Altın Koza 16 Eylül’de başlıyor
Manşet Haber 12.09.2013 02:25:00 0

Altın Koza 16 Eylül’de başlıyor

Altın Koza 16 Eylül’de başlıyor

20altinkozaAdana’da Büyükşehir Belediyesi tarafından düzenlenen 20. Altın Koza Film Festivali’nin 16 Eylül tarihinde başlayacağı açıklandı.

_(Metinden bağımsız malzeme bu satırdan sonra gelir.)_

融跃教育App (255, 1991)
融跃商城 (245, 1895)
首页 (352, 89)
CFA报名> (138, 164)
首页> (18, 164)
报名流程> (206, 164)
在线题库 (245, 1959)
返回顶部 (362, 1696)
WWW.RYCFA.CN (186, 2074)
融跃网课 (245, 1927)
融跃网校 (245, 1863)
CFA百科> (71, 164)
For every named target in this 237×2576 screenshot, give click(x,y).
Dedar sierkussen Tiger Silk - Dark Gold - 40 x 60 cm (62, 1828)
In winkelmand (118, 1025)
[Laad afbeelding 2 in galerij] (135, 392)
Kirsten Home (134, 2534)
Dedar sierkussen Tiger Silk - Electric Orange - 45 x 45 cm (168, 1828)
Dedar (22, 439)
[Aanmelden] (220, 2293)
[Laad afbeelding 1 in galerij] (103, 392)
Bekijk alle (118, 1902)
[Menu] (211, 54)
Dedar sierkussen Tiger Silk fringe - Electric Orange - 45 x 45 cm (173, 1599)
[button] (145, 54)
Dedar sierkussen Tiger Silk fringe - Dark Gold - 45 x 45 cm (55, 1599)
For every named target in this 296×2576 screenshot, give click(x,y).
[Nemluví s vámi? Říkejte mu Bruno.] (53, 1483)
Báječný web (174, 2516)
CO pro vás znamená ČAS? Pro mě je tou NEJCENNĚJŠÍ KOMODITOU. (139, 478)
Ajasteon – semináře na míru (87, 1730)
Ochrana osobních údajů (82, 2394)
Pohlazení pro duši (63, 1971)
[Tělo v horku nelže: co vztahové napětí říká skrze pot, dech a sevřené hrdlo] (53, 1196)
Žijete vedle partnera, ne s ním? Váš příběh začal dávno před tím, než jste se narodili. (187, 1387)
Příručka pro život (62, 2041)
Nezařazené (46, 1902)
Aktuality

Büyükşehir Belediye Başkan  Vekili  Zihni Aldırmaz, Seyhan Oteli’nde Altın Koza Film Festivali Sinema Programları Koordinatörü Kadir Beycioğlu, Altın Koza Festivali Genel Koordinatörü Candan Yayın, Altın Koza A.Ş Başkan Vekili İsmail Timuçin ve Büyükşehir Belediyesi Kültür ve Sosyal İşler Daire Başkanı Ozan Aksu ile basın toplantısı düzenleyerek 16- 22 Eylül tarihleri arasında yapılacak 20. Altın Koza Film Festivali ile ilgili bilgi verdi.  Aldırmaz, 215 filmin 10 ayrı salonda 450 gösterimle ücretsiz olarak sinemaseverle buluşacağını, festivalin Ulusal Uzun Metraj Film Yarışması'nda 12 eserin yarışacağını, konser, atölye, sergi ve söyleşilerle festivalin renkleneceğini, Türk sinemasının önemli isimlerinin Adana’ya gelerek halkla buluşacağını söyledi.
Aldırmaz, Altın Koza Film Festivali bütçesinin 5 milyon lira olarak belirlendiğinin altını çizdi, yarışmalı bölümlerinde 630 bin liralık ödül dağıtılacağını kaydetti.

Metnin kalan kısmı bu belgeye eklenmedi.